20 years of Border : In conversation with Col Dharam Vir aka ‘real’ Akshaye Khanna
The 1971 war hero’s role was played by actor Akshaye Khanna in the film Border, based on the Battle of Longewala. People asked the colonel to sue director JP Dutta for killing his character in the film, but he replied it was not a gentleman’s behaviour.Updated: Jun 13, 2017, 18:07 IST
Colonel Dharam Vir’s heroic role in the 1971 Battle of Longewala was brilliantly portrayed by actor Akshaye Khanna in the 1997 blockbuster film, Border, which celebrates its 20th anniversary today.
The officer, then a 22-year-old lieutenant, says that Akshaye was a good choice to play his role on screen. “I met him once in Delhi at an event. He came up to me and spoke very nicely. He was very sweet. Even in the movie, he was just like me... simple! I was a very simple boy. Uss time pe ladke aise hi hote the. Seedhe se. Ab toh bahut smart and clever hain,” he laughs. Akshaye even got clicked with the officer, his wife and two sons, one of whom is an Army officer now.
The retired colonel, who now lives in Gurgaon, remembers the events that led to the making of the film as vividly as the battle. “I was commanding an infantry battalion in 1992 when JP Dutta, the director and producer of the film, came to meet me. His brother, an Air Force officer, had told him about the Air Force’s role in the battle and told him to make a movie on it. He wanted my story; I gave it. But I told him to seek permission from the Army Headquarters first. I also said that all sacrifices should be acknowledged.”
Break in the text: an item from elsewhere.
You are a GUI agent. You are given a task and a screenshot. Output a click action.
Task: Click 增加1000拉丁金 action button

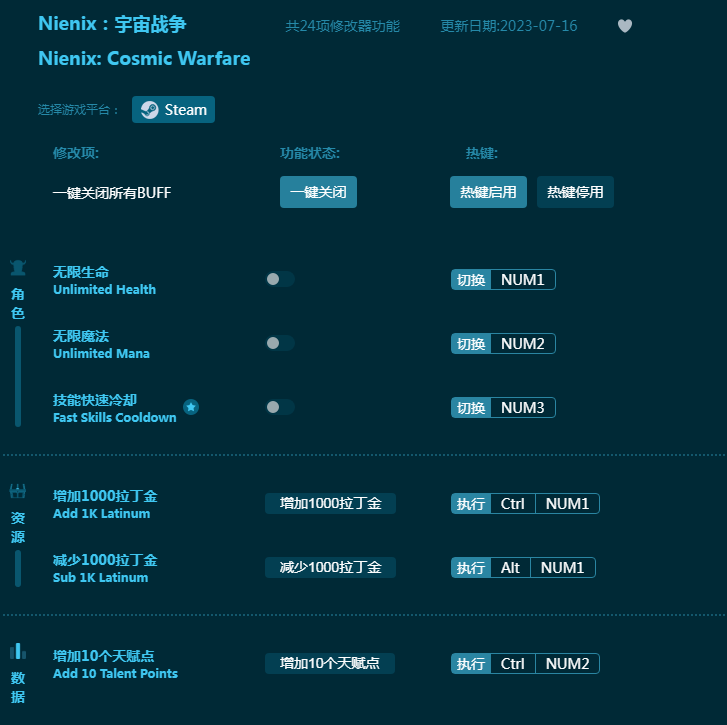(x=331, y=503)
Colonel Dharam Vir says that he didn’t hear from JP Dutta after that, until the time around the release of the film. “I got a call from [JP Dutta] and he said that the Censor Board was not clearing his film, as I had been shown as a martyr in it. He asked me to send a fax saying I had no objection. I was very innocent... didn’t know what a fax was (laughs). I spoke to my wife and she said I must send it. ‘Desh ka sawaal hai,’ she said. So I sent a fax saying, ‘I, Colonel Dharamvir, have no objection to Akshaye Khanna depicting my role. You can depict it the way you like.’ I wrote something like that,” says the 68-year-old.
The film was then immediately cleared by the Censor Board. The colonel says that he wasn’t invited to any of the events preceding the film’s release, though Brigadier Kuldip Chandpuri (played by actor Sunny Deol) was. “Maybe I wasn’t that famous, and it’s okay,” he says, adding that many people had tried to incite him against JP Dutta after the release of Border. “They said he shouldn’t have killed your character. Take legal action. I told each of them the same thing: ‘I am a soldier, I remain a soldier and I will die a soldier. Soldiers don’t do such things. This is not a gentleman’s conduct.’ People also come up to me and ask me if I got any reward for this. I didn’t do anything for a reward but after all these years, I feel perhaps I should have.”
Though Colonel Dharam Vir had no issues with the dramatisation of his character, his wife (played by Pooja Bhatt in the movie) would sometimes get miffed as people went by what they saw in the movie and kept quizzing her about the “cancelled wedding”. In the film, since Dharam Vir’s character never returns from battle, the woman he loves can’t marry him. Some other details were also changed in the film, such as the place where she lived.
“Kabhi gussa ho jaati thi, kyunki usne Daulat Ram College se MA kiya tha. She was born and brought up in Delhi. We never lived in a village. And we hadn’t even met when the [Battle of Longewala] happened. I met her in 1972. It was a proper arranged marriage. I lost her in July 2015,” he says.
Cinematic details aside, Colonel Dharam Vir says that he can still visualise the battle as it played out in December 1971. “It was a moonlight night. The sand was glittering. And I heard the tanks. And do you know what Brigadier Chandpuri said when I told him the attack was coming towards us? ‘Generator ki awaaz hai.’ He didn’t believe me until the guns started firing and a shell landed at Longewala. Another thing I clearly remember is spotting a helicopter and asking permission to shoot it down. He asked me, ‘Tiranga or chaand sitara?’ I said, “Sir, chaand sitara.’ [The helicopter] was there to evacuate an injured Pakistani major. We didn’t shoot it.”